Supplied information:
>>>
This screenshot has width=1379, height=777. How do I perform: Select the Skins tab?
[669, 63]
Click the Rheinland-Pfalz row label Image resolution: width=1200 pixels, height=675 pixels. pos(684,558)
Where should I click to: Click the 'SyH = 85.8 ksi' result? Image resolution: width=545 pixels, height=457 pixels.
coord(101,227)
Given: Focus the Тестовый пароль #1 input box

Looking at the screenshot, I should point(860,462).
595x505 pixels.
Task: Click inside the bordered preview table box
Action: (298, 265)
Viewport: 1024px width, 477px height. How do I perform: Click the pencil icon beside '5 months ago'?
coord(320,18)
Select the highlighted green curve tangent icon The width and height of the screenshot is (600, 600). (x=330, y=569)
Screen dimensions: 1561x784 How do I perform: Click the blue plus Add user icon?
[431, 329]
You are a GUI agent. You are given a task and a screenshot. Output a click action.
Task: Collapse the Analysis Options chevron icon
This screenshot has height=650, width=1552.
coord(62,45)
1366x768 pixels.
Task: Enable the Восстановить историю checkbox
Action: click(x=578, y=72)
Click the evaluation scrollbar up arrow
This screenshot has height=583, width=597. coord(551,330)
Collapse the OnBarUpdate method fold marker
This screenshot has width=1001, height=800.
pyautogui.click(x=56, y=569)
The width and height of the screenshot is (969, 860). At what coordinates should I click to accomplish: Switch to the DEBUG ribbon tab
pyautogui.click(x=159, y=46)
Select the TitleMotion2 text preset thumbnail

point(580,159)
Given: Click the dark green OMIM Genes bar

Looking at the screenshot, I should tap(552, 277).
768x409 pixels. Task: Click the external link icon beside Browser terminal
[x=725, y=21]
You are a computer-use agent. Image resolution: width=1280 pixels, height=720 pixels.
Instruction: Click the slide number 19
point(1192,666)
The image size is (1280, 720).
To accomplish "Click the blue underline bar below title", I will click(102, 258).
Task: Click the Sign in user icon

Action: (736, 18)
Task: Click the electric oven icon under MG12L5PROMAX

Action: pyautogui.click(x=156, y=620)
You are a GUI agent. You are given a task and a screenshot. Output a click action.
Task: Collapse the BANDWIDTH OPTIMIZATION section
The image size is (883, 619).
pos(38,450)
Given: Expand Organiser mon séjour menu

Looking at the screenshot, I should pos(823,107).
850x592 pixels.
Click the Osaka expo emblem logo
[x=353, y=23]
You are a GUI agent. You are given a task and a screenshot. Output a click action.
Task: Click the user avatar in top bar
<<<
Your instructions: In the records above, locate the line that contains "Click the Osaka expo emblem logo". Repeat it and every line after it, exactly, and nothing else.

Answer for the task:
Click the Osaka expo emblem logo
[x=353, y=23]
You are a GUI agent. You are given a task and a screenshot. Output a click action.
Task: Click the user avatar in top bar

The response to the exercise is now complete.